--- What this task involves ---
Extract every line of the rows below and copy each one verbatim, keeping the original order.

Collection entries
__________

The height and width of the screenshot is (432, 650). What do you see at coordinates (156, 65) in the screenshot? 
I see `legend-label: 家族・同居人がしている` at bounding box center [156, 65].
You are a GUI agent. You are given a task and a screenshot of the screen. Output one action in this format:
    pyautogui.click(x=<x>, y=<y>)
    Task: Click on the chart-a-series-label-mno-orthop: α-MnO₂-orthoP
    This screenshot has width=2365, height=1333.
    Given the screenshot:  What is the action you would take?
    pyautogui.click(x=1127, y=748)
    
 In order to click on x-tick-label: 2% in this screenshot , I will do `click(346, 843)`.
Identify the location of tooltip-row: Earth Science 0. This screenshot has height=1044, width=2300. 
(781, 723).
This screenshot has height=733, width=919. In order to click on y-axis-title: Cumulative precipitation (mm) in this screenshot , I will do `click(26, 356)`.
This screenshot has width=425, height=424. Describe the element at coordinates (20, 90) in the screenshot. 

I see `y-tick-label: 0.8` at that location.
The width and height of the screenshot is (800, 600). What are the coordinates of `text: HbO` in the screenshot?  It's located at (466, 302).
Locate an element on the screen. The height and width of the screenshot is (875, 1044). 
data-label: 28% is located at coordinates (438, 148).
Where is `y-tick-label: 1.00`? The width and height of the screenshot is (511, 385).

__________

--- Exercise result ---
The height and width of the screenshot is (432, 650). What do you see at coordinates (156, 65) in the screenshot? 
I see `legend-label: 家族・同居人がしている` at bounding box center [156, 65].
You are a GUI agent. You are given a task and a screenshot of the screen. Output one action in this format:
    pyautogui.click(x=<x>, y=<y>)
    Task: Click on the chart-a-series-label-mno-orthop: α-MnO₂-orthoP
    This screenshot has width=2365, height=1333.
    Given the screenshot:  What is the action you would take?
    pyautogui.click(x=1127, y=748)
    
 In order to click on x-tick-label: 2% in this screenshot , I will do `click(346, 843)`.
Identify the location of tooltip-row: Earth Science 0. This screenshot has height=1044, width=2300. 
(781, 723).
This screenshot has height=733, width=919. In order to click on y-axis-title: Cumulative precipitation (mm) in this screenshot , I will do `click(26, 356)`.
This screenshot has width=425, height=424. Describe the element at coordinates (20, 90) in the screenshot. 

I see `y-tick-label: 0.8` at that location.
The width and height of the screenshot is (800, 600). What are the coordinates of `text: HbO` in the screenshot?  It's located at (466, 302).
Locate an element on the screen. The height and width of the screenshot is (875, 1044). 
data-label: 28% is located at coordinates (438, 148).
Where is `y-tick-label: 1.00`? The width and height of the screenshot is (511, 385).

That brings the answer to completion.